In the dynamic world of online privacy regulations, the recent guidelines from the Spanish Data Protection Agency (AEPD) are reshaping the landscape for website cookies. The transition away from the era of cookies has proven to be more turbulent than anticipated, particularly in Spain. In mid-December, the controversy arose when ElDiario.es introduced a banner offering users two choices: free browsing with ads (requiring cookie acceptance) or ad-free browsing with a subscription starting at 1 euro per week.
Addressing the uncertainties, we previously explained that, according to the AEPD’s July 2023 regulations, such an approach was permissible: “There may be certain cases where the non-acceptance of cookie usage prevents access to the website or the full or partial use of the service. However, this should be adequately communicated to the user, and an alternative, not necessarily free, access to the service without the need for cookie acceptance should be provided.”
This controversy resurfaced in recent days as other media outlets adopted a similar strategy, requesting payment from users to bypass cookies. This trend sparked renewed criticism and coincided with the AEPD’s latest publication on January 11, titled “Guide to the Use of Cookies for Audience Measurement Tools.”
The guide focuses on cookies used for obtaining traffic or performance statistics, clarifying that they “may be exempt from consent under certain conditions.”
The document further explains that for exemption from consent, these cookies or similar technologies should not allow data to be cross-referenced with other processing operations or transmitted to third parties. It excludes any solution using the same identifier across multiple sites for cross-referencing, duplicating, or measuring a unified reach rate of content.
With this, the AEPD initiates the year by offering a different perspective to numerous websites, presenting the possibility of avoiding the often cumbersome cookie acceptance banners for their users.
Cookies Exempted by the AEPD: What’s Considered Necessary?
The AEPD defines cookies necessary for the proper functioning of a website or app, specifically in the context of traffic measurement. The agency deems the following measurements strictly necessary for site administration:
- Audience measurement, page by page
- List of pages linked to the current page, internally or externally (referrer), aggregated daily
- Determination of device type, browser, and screen size of visitors, per page and aggregated daily
- Page load time statistics, per page and aggregated hourly
- Statistics on time spent on each page, bounce rate, scroll depth, per page and aggregated daily
- User action statistics (clicks, selections), per page and aggregated daily
- Statistics on the geographical origin of requests, per page and aggregated daily.
In any other cases, obtaining user consent should be sought.
What to Do If Your Cookies Are Exempted?
For those falling under the exempted category, here’s the recommended course of action according to the published text:
- Users should be informed of the use of these exempted cookies or similar technologies for audience measurement, e.g., through the site’s privacy policy or mobile app.
- The lifespan of these cookies or similar technologies should be limited to a period allowing meaningful audience comparison over time, such as a duration of thirteen months, and should not automatically extend on new visits.
- Information collected through these cookies or similar technologies should be retained for a maximum period of twenty-five months.

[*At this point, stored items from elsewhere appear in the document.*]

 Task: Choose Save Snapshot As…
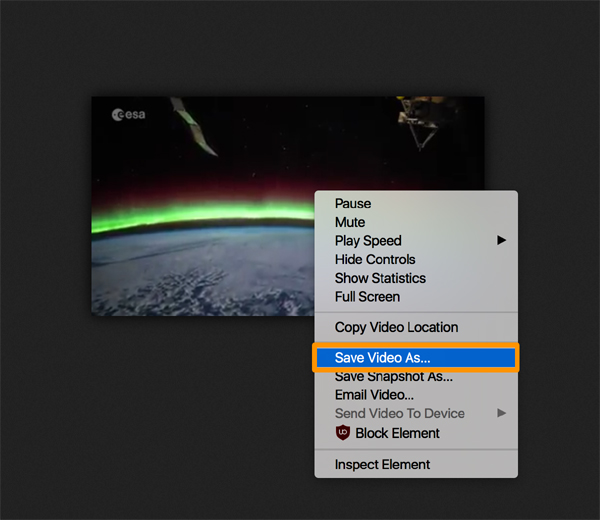pyautogui.click(x=394, y=377)
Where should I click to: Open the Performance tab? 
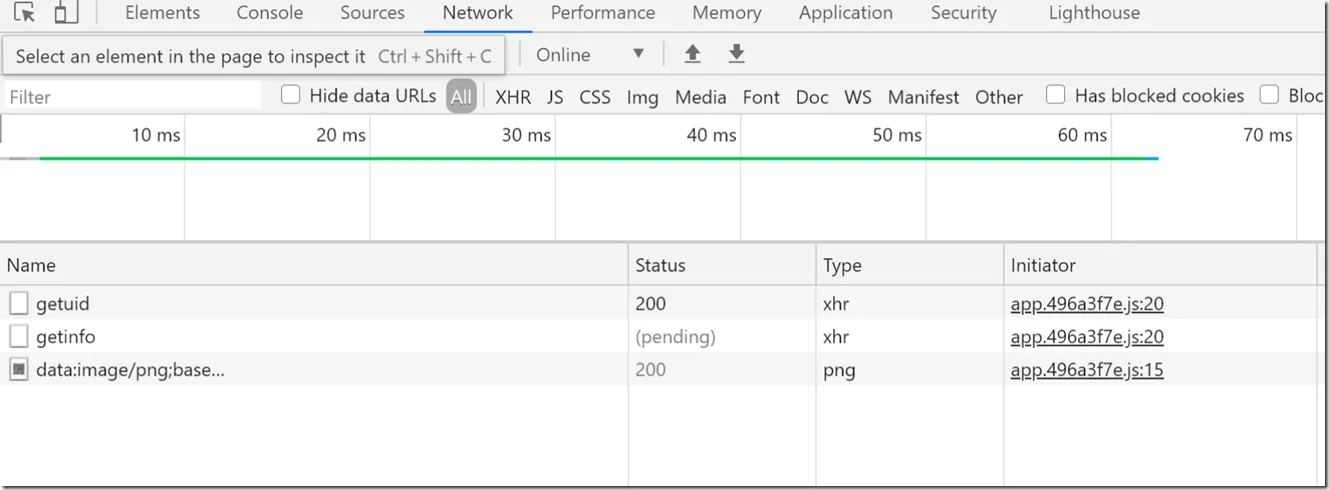(603, 13)

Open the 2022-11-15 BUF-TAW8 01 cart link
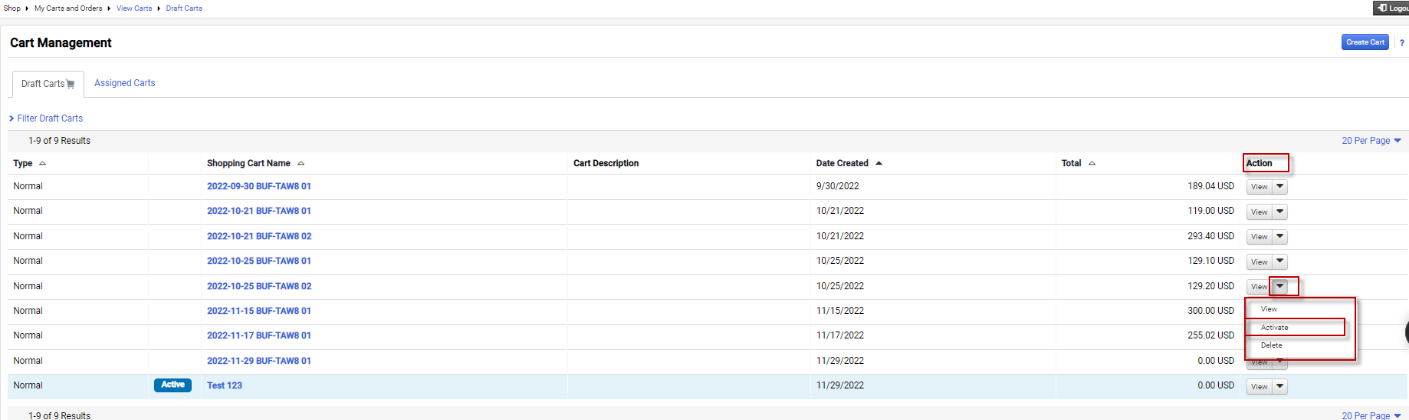[x=259, y=311]
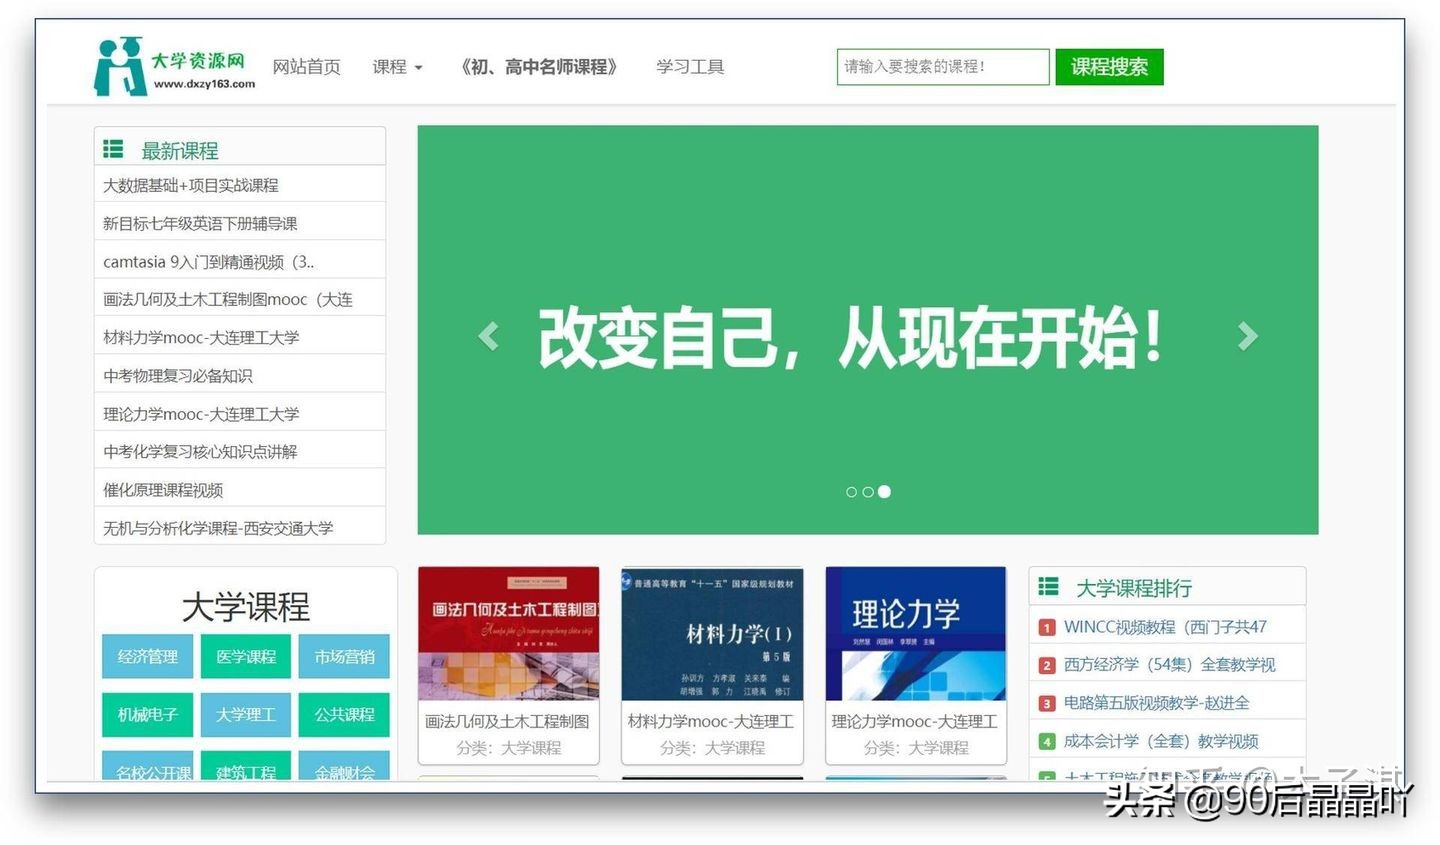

- The mentioned lifespan and retention period are subject to periodic review to adhere strictly to necessities.
The AEPD also outlines considerations for analytics service providers involved in “audience measurement across multiple publishers.” These providers must ensure the independent collection, processing, and storage of data for each publisher. The cookies or similar technologies used should be entirely independent of each other and any other cookie or similar technology.
This change in the approach to cookie challenges represents a significant shift, especially for numerous small websites relying on non-technical cookies in analytics. These sites may now be exempt from obtaining consent from their visitors, as highlighted by analytics expert Pablo Moratinos on his X profile.
However, this development raises more questions than answers at this point. It comes at a time when many websites are still adjusting to the transition from Universal Analytics to GA4, Google is making initial strides towards a post-cookie environment, and the integration of this novelty within the framework of GDPR, with European-wide implications, remains uncertain. The evolution of online privacy regulations continues to shape the digital landscape, with the AEPD’s latest guidelines providing a glimpse into the evolving world of website cookies in Spain.